(What is expected) Before copying, find the line below that contains "Where should I click to: Select the"; then return it and all later lines exactly, up to and including the final line, with no pictures.

________________

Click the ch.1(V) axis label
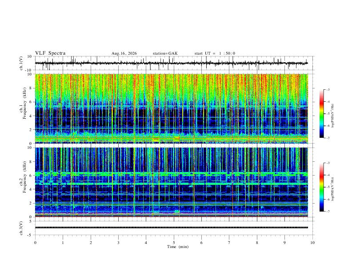This screenshot has width=352, height=272. tap(21, 63)
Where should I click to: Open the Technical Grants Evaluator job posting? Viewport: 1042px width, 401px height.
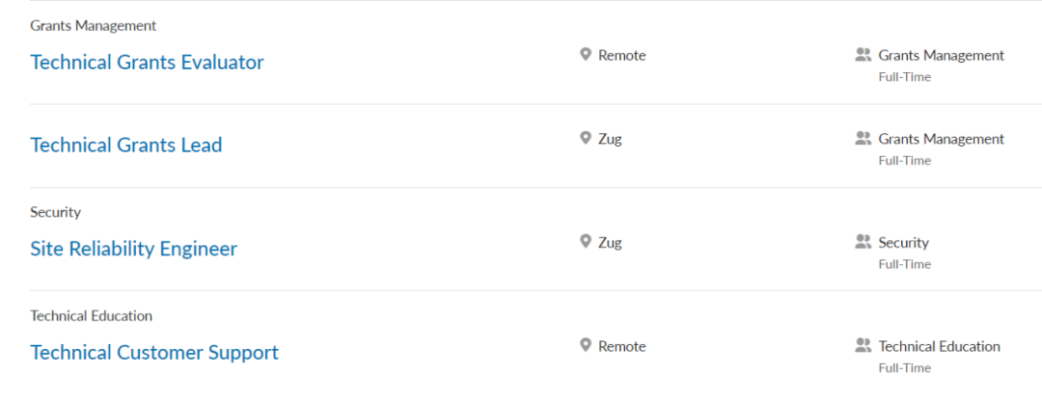[147, 63]
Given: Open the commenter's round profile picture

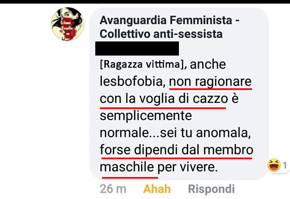Looking at the screenshot, I should [x=67, y=24].
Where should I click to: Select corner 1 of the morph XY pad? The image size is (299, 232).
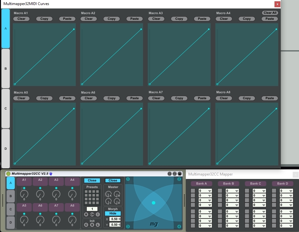pyautogui.click(x=128, y=179)
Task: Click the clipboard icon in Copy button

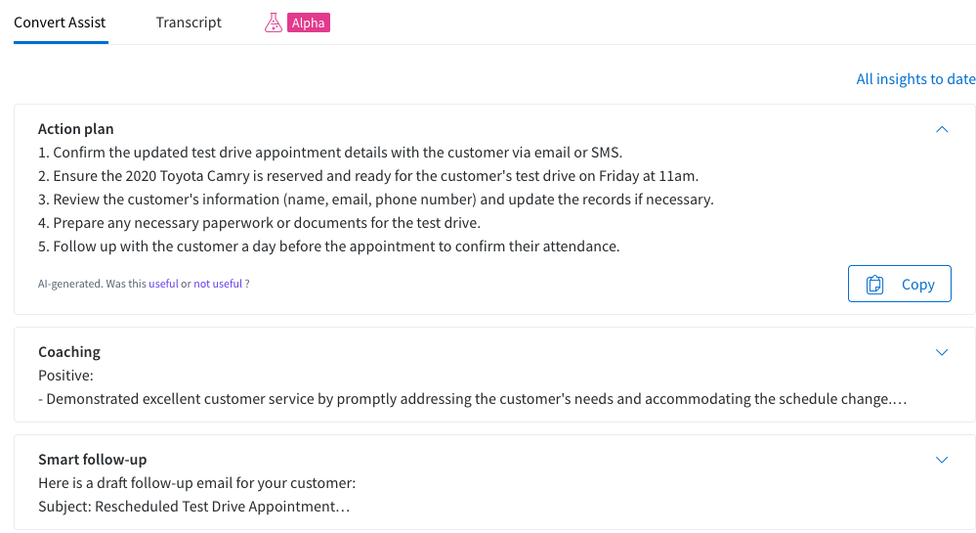Action: pyautogui.click(x=874, y=285)
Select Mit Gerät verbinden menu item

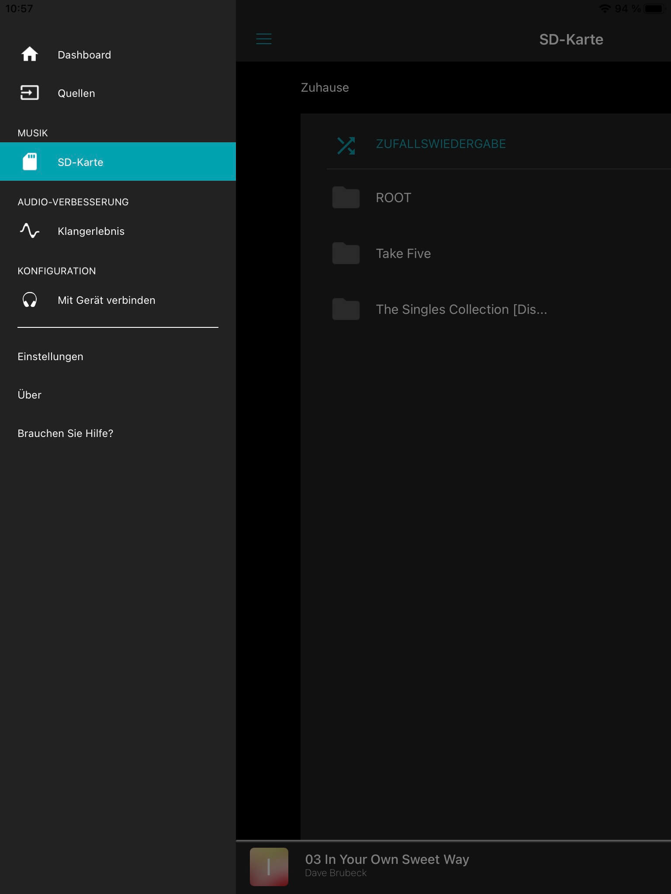pyautogui.click(x=106, y=300)
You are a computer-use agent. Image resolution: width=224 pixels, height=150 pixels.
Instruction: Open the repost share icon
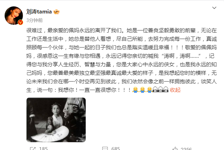[33, 149]
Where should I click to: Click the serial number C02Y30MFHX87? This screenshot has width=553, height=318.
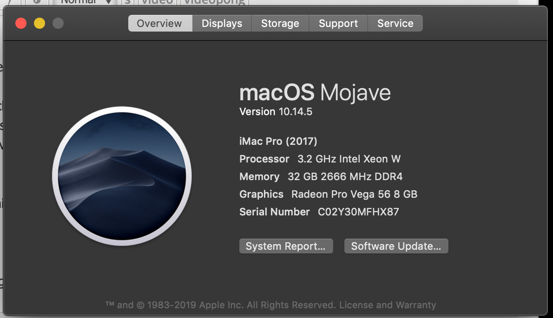(358, 212)
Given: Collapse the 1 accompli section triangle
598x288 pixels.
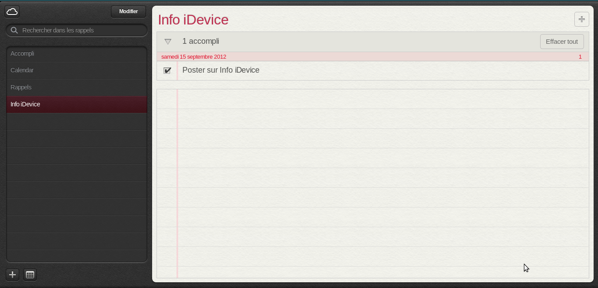Looking at the screenshot, I should click(167, 42).
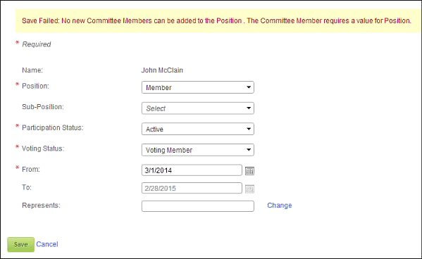
Task: Click the Cancel link
Action: (x=47, y=244)
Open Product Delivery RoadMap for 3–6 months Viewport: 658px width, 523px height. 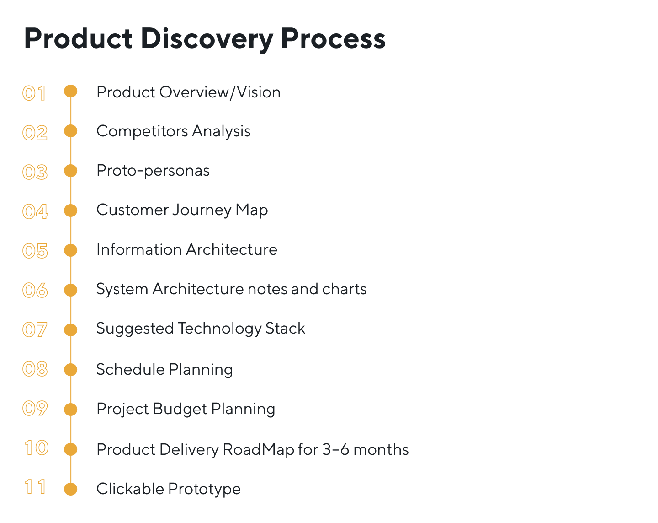(252, 449)
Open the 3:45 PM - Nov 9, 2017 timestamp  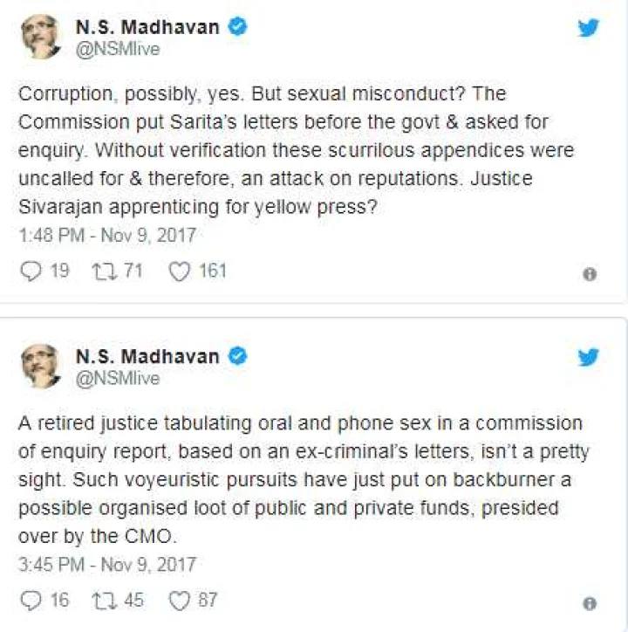pyautogui.click(x=107, y=564)
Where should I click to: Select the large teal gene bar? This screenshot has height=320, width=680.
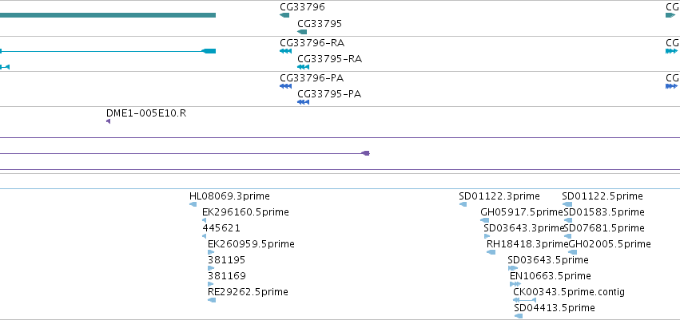(108, 15)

________________

(Written solution)
Where should I click to: Select the large teal gene bar? This screenshot has height=320, width=680.
(108, 15)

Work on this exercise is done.